A demonstration at Parliament Square, London in solidarity with the US Black Lives Matter movement, June 6, 2020
Originally published on the Academy of Social Science’s Campaign for Social Science website, and republished by the Birmingham Business School Blog:
The number of Coronavirus deaths in the UK among members of the Black and Minority Ethnic community is far higher than those from white and other backgrounds. A report published by Public Health England confirms the gap.
The global pandemic is accentuating disparities that are already present in society. Marginalized and poor communities from BME groups are being further disadvantaged, as government responses to COVID-19 mirror the same inequalities that inform all aspects of social policy.
This is no accident. It is an extension of the structural and institutional racism in a neo-liberal society. Those commentators who are bewildered by evidence of the virus having a greater effect on BME groups? Frankly, they are unaware of many aspects of daily life in the UK: unaware that BME groups are more likely to be employed by the NHS or in care work, that they are more likely to live in poorer housing and experience overcrowding. BME people experience poorer health outcomes as a general rule, rather than as a consequence of the current exceptional circumstances.
Richard Delgado and Jean Stefancic summarized the everyday experience of racism in all aspects of life as “ordinary, not aberrational – ‘normal science’, the usual way society does business”. The disproportionate impact of COVID-19 on the lives of BME people is an ordinary consequence of our welfare state and of the priorities that inform the provision of healthcare, employment, and education.
For more than 25 years, I have researched the ordinary and everyday racisms present in Britain. The most startling conclusion is not the extent of racism.

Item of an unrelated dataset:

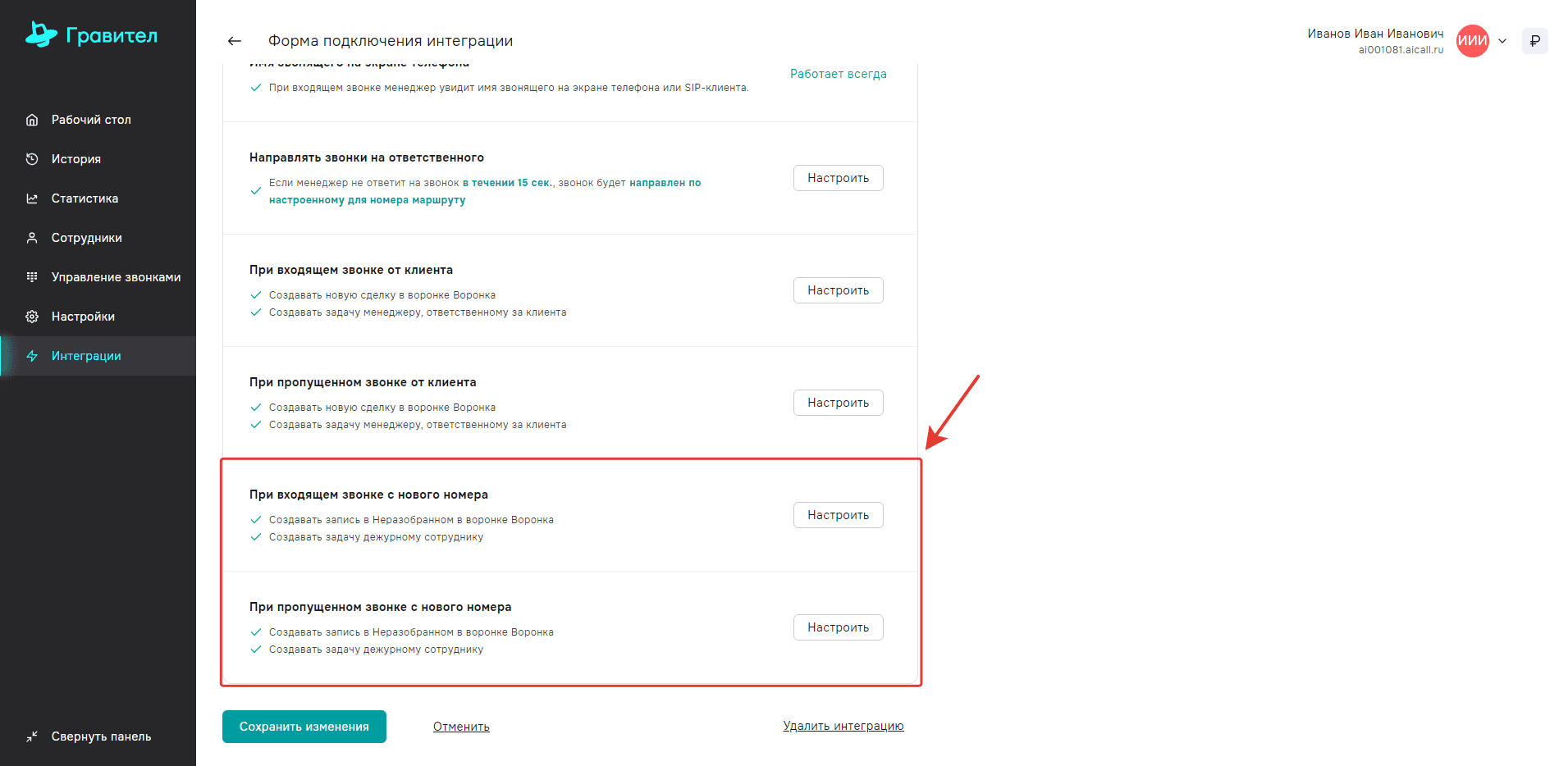
Task: Configure Направлять звонки на ответственного
Action: coord(838,178)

Rather it is the ease with which it is acknowledged within policy and the abiding sense that nothing ever really changes. Five years, or ten years from now, we will face a new crisis and we will read the same media commentators expressing their bewilderment in the face of BME people dying unnecessarily.

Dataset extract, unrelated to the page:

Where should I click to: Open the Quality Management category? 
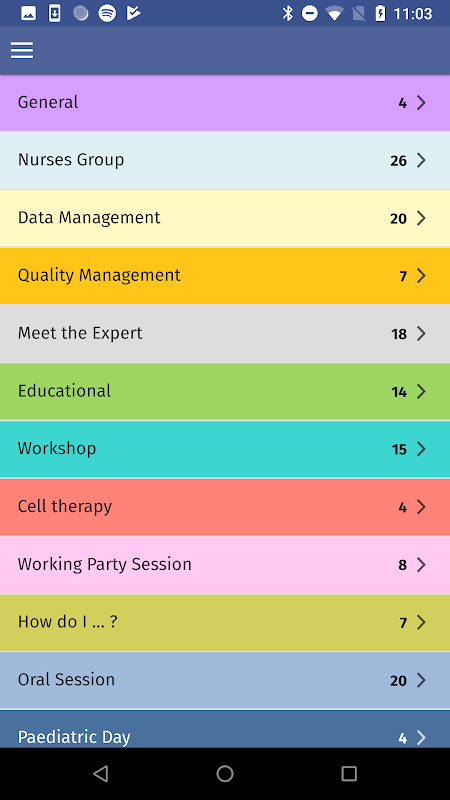click(x=225, y=276)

Last year was the 20th anniversary of the inquiry into the killing of Stephen Lawrence. The identification and eradication of structural “institutional racism” at the heart of institutional life was the cornerstone of its recommendations. With very few exceptions, these were widely accepted within public and private institutions.
Sadly, or in a literal sense criminally, these recommendations have been part of the rhetoric of public life rather than actions. The evidence for this failure is abundant — in the numbers of Black men stopped and searched by the police, in lower GCSE and A-Level results and degree classifications for BME students, and in the persistent inequalities in employment and earning outcomes.

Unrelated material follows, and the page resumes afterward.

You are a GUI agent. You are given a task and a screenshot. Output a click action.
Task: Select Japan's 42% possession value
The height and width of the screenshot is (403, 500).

We don’t have to look hard to find this evidence. It is out in the open and always has been.
White Privilege: Protect and Survive
It’s hardly surprising that Black groups are disproportionately dying from COVID-19. The predominance of whiteness and white privilege perpetuate and reinforce the powerless position of BME groups.
A denial of the processes of structural and institutional racism that manifests in different ways — education, the labor market, health, and poverty — perpetuates the myth that racism is no longer a problem. COVID-19 has shown us, once again, that this is not the case because racism is so very “ordinary”.
If we are serious about addressing such inequalities and how white privilege works, we must look to improve the lives of BME communities. We must address deeply entrenched structural and institutional racism so we can work towards a society which values equity and social justice for all of its members, rather than the privileged few.